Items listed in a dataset
== Segment start ==

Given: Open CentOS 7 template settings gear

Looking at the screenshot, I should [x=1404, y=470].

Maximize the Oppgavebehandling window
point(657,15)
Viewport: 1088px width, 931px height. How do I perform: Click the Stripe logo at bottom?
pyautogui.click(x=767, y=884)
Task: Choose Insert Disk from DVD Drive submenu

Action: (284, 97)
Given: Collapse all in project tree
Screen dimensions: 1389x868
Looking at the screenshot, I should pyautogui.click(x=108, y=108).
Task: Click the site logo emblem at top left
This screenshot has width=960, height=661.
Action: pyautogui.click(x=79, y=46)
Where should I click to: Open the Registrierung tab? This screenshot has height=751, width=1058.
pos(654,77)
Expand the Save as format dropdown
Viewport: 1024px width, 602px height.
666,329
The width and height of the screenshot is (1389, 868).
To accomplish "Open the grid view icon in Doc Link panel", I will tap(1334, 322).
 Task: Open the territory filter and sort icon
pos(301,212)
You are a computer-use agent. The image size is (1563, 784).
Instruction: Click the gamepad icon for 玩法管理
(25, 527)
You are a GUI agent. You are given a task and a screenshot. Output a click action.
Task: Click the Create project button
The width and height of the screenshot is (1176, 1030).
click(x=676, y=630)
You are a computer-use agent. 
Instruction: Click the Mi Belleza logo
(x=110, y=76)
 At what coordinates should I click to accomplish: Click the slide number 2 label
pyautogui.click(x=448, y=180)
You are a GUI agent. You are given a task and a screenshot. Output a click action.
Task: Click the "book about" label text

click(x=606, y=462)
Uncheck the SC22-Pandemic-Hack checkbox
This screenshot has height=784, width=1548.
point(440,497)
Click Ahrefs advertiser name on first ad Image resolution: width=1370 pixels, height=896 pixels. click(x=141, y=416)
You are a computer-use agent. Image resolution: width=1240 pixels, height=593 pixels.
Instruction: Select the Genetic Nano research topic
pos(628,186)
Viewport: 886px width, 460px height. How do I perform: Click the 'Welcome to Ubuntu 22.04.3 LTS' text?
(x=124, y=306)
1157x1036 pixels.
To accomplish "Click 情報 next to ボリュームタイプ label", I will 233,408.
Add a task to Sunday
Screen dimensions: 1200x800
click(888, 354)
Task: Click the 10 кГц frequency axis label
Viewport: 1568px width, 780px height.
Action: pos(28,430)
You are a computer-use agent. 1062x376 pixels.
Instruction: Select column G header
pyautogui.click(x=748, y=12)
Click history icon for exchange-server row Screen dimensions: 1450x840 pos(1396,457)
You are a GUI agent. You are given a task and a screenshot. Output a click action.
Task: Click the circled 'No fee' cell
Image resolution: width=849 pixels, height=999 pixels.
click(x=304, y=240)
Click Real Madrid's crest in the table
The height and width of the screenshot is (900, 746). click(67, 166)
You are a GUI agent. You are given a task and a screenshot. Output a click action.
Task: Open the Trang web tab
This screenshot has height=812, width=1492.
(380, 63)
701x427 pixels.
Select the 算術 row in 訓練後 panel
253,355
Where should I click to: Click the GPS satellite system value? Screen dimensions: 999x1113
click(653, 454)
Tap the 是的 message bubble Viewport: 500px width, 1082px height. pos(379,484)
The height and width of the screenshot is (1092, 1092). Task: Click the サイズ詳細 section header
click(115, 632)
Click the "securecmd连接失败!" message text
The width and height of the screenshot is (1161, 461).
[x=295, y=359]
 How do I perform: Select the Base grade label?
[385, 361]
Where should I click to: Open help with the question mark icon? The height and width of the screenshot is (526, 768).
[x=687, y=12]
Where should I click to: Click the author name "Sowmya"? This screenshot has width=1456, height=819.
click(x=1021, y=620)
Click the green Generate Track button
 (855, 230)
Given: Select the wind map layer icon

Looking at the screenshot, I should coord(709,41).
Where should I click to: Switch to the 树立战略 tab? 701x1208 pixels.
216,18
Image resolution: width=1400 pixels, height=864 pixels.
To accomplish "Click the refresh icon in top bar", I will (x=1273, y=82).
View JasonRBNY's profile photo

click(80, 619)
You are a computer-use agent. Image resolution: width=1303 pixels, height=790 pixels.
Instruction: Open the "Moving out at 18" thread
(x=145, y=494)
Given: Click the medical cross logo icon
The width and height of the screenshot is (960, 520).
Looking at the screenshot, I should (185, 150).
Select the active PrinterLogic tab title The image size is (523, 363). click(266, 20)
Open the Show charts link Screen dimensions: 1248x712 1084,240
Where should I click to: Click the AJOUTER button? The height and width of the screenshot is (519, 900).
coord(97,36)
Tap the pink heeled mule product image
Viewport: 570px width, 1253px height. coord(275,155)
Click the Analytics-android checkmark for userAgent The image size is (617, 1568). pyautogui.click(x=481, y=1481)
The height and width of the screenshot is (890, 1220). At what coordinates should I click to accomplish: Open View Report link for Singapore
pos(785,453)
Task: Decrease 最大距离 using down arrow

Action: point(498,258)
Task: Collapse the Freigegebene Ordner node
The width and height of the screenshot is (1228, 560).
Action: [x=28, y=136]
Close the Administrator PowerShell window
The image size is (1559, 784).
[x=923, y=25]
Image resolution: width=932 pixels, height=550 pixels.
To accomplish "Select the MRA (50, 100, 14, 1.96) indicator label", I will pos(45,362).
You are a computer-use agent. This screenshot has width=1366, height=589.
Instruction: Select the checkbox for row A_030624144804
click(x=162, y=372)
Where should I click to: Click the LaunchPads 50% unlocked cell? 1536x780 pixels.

== Segment end ==

* _Task to carry out_: Report each line in the data above that holds the word "Collapse" by copying it.

* _Written response_:
Given: Collapse all in project tree
Task: Collapse the Freigegebene Ordner node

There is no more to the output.